=== PASSAGE SHOWN ===

Alvarado v. K-III Magazine Corp.

610 N.Y.S.2d 241 | N.Y. App. Div. | 1994

—Order of the Supreme Court, New York County (Leland DeGrasse, J.), entered September 23, 1993, which denied defendants’ motions to dismiss the complaint for failure to state a cause of action for violation of Civil Rights Law §§ 50 and 51, and which denied defendant K-III Magazine Corporation’s motion to dismiss the complaint for failure to state a cause of action for libel, unanimously reversed, on the law, to the extent appealed from, and the complaint dismissed as against defendants-appellants, without costs. The Clerk is directed to enter judgment in favor of defendants-appellants dismissing and severing the complaint as against them, without costs.

This action arises as the result of the use of an unauthorized photograph of plaintiffs in connection with an article concerning various aspects of Mexican immigrant life in New York City. The photograph was provided by defendant Impact Visuals Photo & Graphics, Inc. and was displayed by defendant K-III Magazine Corporation in New York Magazine. Accompanying the photograph is a caption which reads, "Once *136a month, transplanted Mexicans pay up to $100 to swill Tecate [Mexican beer] and listen to local bands at the old Roseland Ballroom.” Plaintiffs, 18 and 20 years old at the time of publication, state that they are not Mexican and have never attended concerts such as those described in the article. They aver that the photograph was taken at an afternoon concert where they were accompanied by their mother and uncle and at which no alcohol was served.

===

_WHAT YOU ARE ASKED TO DO_: Please extend the court opinion in Alvarado v. K-III Magazine Corp., starting after its last sentence. You can ignore the material that comes next.

=== DATA SHOWN ===

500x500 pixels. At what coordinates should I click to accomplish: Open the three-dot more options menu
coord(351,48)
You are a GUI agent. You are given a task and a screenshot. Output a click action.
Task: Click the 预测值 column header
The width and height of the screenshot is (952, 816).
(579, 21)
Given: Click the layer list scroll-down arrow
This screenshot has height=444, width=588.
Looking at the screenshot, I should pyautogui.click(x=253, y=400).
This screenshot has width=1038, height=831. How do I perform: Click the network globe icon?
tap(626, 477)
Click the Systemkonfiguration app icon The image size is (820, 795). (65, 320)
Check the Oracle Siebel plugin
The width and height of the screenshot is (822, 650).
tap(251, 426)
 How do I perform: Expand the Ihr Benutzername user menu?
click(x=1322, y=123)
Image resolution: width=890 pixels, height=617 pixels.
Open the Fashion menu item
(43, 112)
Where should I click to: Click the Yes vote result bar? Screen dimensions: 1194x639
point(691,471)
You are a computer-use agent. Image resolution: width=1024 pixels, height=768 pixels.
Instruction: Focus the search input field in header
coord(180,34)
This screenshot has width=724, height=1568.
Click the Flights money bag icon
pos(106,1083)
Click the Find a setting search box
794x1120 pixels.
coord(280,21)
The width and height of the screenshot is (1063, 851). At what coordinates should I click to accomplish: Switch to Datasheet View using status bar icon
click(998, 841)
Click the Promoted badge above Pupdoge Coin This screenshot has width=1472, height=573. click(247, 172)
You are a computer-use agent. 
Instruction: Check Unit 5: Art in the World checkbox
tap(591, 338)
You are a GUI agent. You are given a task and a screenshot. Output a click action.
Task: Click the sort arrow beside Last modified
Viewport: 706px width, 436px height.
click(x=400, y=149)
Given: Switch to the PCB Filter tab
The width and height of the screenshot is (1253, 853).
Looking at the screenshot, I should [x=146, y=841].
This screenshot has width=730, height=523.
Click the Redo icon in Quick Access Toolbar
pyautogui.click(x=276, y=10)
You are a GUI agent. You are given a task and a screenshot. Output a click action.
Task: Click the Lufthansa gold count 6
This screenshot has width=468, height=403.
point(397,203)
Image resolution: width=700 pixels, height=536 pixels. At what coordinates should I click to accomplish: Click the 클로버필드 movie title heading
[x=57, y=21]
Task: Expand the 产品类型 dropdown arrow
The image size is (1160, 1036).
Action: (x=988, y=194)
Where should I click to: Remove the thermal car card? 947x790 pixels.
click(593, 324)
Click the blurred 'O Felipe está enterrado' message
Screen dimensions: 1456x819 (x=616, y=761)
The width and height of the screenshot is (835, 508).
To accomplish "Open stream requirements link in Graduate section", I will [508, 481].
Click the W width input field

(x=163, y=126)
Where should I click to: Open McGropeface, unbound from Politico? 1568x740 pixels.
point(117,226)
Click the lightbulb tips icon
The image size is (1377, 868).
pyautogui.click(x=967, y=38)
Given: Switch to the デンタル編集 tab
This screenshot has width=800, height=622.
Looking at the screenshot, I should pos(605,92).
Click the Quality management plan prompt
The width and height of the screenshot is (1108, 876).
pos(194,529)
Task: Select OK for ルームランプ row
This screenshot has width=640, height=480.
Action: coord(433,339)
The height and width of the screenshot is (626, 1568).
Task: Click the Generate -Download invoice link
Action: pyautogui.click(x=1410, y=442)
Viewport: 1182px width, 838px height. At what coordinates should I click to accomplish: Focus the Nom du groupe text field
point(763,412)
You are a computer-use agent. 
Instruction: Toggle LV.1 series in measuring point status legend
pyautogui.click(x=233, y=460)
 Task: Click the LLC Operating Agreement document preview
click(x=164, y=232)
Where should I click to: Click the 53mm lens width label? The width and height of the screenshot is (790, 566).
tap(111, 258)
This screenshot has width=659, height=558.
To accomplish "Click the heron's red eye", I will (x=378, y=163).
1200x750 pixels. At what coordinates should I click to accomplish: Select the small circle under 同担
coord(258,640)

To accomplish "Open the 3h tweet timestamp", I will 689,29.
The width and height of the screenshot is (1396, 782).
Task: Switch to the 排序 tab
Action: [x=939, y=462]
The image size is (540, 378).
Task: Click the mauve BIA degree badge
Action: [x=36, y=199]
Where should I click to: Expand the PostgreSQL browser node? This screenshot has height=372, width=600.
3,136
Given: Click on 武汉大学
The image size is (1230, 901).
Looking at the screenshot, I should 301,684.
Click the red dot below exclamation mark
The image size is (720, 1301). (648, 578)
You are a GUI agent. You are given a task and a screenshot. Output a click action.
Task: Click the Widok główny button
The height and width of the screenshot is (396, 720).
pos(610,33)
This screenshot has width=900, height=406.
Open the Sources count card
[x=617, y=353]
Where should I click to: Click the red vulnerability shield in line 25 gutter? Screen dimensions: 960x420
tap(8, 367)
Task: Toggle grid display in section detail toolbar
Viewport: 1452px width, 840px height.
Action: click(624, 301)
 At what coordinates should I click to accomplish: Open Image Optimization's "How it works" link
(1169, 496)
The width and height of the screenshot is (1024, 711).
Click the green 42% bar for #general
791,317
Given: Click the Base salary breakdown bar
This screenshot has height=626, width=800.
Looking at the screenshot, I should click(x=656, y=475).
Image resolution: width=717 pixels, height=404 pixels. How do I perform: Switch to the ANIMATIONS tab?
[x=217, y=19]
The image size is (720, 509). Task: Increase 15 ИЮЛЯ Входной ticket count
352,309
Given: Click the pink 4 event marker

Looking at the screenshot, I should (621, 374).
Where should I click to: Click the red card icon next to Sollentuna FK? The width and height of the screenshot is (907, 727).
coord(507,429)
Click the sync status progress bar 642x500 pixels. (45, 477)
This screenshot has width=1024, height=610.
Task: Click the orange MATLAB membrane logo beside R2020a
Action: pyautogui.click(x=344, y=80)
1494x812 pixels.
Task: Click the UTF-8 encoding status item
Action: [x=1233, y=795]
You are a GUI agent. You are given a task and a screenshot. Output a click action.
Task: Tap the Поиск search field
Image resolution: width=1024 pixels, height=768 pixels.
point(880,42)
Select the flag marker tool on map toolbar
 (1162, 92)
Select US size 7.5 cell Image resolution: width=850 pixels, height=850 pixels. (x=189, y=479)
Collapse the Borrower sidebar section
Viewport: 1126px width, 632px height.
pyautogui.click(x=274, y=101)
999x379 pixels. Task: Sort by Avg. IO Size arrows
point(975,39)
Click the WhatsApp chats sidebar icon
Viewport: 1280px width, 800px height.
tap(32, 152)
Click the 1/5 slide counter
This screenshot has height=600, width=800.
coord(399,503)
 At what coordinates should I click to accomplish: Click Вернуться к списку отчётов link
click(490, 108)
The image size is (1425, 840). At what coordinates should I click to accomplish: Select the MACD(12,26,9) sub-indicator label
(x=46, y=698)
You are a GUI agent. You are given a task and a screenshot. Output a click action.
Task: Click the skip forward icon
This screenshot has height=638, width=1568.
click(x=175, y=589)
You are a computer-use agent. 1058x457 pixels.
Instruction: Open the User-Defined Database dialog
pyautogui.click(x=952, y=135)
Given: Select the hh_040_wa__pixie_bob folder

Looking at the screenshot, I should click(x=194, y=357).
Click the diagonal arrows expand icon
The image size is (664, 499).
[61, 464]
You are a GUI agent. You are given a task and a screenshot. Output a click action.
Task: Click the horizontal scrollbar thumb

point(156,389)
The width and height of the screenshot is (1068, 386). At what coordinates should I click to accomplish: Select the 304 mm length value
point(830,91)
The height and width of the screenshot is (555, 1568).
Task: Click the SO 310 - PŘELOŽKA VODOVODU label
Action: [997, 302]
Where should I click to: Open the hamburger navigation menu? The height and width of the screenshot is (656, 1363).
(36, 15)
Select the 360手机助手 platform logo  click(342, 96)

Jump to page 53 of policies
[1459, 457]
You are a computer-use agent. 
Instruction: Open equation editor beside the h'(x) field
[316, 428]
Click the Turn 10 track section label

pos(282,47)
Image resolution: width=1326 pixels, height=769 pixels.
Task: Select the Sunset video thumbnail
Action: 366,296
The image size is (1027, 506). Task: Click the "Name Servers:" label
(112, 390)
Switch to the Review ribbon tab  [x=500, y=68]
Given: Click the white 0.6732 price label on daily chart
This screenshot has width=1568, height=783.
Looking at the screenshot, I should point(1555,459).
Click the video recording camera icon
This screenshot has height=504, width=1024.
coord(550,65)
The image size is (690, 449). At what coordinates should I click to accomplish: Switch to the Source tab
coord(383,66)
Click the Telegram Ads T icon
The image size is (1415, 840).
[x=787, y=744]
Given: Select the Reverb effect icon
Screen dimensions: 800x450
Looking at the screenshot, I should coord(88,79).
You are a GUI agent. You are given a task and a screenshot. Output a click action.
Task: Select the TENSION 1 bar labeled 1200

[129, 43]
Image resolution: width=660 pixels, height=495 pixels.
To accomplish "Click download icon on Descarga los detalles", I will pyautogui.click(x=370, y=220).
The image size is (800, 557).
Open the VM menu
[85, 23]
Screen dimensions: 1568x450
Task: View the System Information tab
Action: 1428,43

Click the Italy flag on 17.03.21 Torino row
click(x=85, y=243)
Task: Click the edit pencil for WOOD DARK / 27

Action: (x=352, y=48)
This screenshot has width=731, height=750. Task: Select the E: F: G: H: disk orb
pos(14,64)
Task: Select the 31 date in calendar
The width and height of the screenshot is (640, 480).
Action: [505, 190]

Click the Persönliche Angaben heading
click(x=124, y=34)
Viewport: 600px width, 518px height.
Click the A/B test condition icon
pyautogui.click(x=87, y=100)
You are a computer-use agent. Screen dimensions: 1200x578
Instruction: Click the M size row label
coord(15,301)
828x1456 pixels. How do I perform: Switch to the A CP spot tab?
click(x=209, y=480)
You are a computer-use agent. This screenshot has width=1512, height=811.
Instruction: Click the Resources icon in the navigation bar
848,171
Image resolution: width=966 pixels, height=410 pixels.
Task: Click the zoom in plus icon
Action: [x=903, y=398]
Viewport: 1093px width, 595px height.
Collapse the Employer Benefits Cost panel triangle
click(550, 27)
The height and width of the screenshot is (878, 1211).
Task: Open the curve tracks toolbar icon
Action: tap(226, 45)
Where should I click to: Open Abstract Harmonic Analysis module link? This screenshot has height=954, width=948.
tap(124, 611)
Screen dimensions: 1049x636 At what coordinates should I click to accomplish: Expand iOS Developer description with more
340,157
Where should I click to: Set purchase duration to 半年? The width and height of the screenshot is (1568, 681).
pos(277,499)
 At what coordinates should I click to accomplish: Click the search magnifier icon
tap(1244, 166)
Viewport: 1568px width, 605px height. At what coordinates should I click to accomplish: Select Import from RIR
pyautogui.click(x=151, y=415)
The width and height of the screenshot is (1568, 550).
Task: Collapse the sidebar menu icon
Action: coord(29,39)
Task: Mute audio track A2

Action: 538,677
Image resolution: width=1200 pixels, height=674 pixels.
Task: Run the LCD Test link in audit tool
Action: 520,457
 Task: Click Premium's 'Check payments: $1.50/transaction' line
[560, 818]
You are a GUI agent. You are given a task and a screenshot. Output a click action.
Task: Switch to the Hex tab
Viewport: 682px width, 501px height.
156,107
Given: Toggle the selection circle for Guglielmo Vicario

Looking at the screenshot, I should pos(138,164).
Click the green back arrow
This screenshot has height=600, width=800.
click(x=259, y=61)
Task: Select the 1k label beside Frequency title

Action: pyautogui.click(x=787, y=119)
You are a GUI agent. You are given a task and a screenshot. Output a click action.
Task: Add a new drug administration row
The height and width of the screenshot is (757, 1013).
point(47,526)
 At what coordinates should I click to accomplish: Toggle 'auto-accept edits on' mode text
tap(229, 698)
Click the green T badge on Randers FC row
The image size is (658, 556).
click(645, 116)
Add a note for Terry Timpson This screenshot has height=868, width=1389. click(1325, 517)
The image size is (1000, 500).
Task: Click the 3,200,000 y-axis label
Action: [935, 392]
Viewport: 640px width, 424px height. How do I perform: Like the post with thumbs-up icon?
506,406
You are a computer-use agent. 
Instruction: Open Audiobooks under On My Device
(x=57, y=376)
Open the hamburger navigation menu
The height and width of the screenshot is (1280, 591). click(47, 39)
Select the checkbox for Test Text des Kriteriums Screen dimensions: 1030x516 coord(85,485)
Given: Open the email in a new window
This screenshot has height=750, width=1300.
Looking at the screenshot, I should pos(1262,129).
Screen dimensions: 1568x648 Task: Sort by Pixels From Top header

===

_ANSWER SECTION_:
Plaintiffs allege that their photograph was published in violation of their rights under Civil Rights Law §§ 50 and 51. While the complaint pleads no special damages, plaintiffs further contend that publication of their likeness in this context constitutes libel per se. The magazine and Impact Visuals moved to dismiss both causes of action under CPLR 3211 (a) (7) for failure to state a cause of action. Supreme Court granted Impact Visuals’ motion to dismiss the libel cause of action, but let stand the libel cause of action against the magazine and the cause of action based on violation of the Civil Rights Law against both defendants.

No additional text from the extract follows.